_TASK TO COMPLETE_: Output only the lines below that start at the line containing "All 140+ Products (75, 754)" and end at the line containing "Our Ingredient Profiles (89, 1168)", with both ends kept.

_DATA TO PROCESS_:
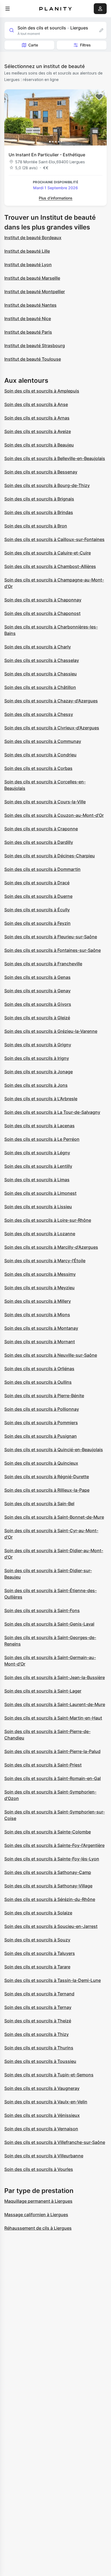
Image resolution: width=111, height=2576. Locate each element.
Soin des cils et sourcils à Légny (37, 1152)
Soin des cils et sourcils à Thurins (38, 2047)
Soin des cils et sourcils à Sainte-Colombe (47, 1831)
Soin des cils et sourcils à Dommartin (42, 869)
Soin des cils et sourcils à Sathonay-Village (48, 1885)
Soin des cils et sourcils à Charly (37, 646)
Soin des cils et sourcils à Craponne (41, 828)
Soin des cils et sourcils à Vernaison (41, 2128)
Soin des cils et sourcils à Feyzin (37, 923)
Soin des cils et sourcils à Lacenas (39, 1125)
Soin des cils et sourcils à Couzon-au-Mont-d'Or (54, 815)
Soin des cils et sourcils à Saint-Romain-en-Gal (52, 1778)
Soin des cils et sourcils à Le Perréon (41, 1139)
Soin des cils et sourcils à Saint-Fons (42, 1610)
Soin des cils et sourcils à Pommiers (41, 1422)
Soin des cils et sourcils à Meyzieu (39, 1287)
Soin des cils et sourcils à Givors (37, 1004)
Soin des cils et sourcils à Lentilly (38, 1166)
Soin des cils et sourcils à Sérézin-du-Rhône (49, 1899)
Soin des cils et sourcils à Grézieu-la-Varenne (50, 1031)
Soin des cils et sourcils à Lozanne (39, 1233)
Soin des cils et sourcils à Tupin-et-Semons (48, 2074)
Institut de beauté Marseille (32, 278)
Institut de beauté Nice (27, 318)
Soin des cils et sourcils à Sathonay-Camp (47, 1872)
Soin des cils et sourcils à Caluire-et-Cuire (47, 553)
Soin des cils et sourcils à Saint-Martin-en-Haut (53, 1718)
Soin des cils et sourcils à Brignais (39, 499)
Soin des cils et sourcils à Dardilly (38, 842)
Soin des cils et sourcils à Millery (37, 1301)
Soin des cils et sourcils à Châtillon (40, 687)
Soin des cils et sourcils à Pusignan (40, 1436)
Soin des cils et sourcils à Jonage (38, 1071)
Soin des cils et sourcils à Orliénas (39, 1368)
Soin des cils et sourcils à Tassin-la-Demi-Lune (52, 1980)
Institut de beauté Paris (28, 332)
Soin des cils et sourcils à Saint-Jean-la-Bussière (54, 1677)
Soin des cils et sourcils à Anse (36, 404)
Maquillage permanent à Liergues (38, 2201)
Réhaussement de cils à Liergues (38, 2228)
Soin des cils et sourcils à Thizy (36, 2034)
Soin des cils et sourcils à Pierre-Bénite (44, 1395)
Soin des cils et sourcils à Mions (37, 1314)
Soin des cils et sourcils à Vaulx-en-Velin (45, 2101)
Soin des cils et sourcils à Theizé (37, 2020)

==

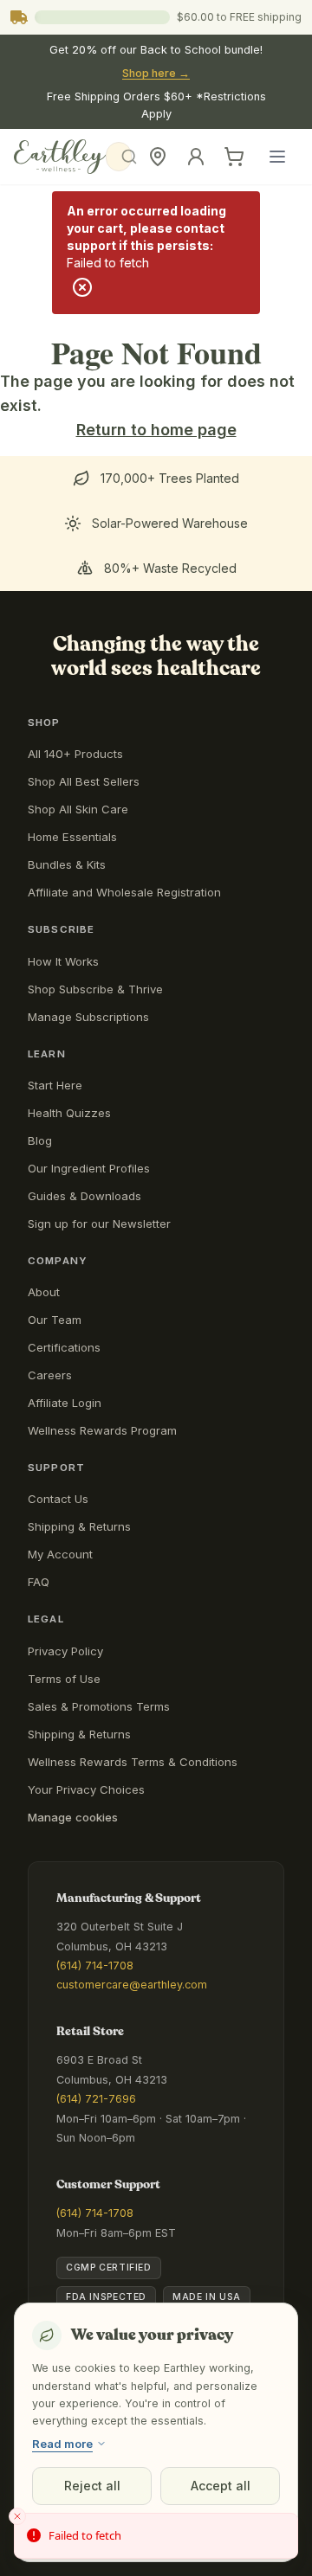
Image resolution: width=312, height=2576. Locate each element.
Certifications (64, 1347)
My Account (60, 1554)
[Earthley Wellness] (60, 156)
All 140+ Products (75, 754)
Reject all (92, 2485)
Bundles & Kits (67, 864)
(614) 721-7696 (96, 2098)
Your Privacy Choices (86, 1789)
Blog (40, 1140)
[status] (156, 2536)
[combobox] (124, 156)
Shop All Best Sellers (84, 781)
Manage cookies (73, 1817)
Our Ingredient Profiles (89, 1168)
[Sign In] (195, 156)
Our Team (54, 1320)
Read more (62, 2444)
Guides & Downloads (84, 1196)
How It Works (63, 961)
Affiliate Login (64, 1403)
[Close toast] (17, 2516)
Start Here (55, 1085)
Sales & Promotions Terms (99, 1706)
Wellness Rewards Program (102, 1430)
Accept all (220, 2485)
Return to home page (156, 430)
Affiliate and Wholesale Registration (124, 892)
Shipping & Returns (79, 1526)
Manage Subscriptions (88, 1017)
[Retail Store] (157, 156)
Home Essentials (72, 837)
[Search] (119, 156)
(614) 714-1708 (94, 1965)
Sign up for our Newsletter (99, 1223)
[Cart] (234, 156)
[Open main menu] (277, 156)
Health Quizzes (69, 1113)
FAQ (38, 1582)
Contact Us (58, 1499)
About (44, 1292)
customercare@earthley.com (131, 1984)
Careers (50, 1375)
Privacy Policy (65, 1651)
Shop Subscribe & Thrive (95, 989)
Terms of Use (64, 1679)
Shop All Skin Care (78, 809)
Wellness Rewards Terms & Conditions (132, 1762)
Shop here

_ANSWER SECTION_:
All 140+ Products (75, 754)
Reject all (92, 2485)
Bundles & Kits (67, 864)
(614) 721-7696 (96, 2098)
Your Privacy Choices (86, 1789)
Blog (40, 1140)
[status] (156, 2536)
[combobox] (124, 156)
Shop All Best Sellers (84, 781)
Manage cookies (73, 1817)
Our Ingredient Profiles (89, 1168)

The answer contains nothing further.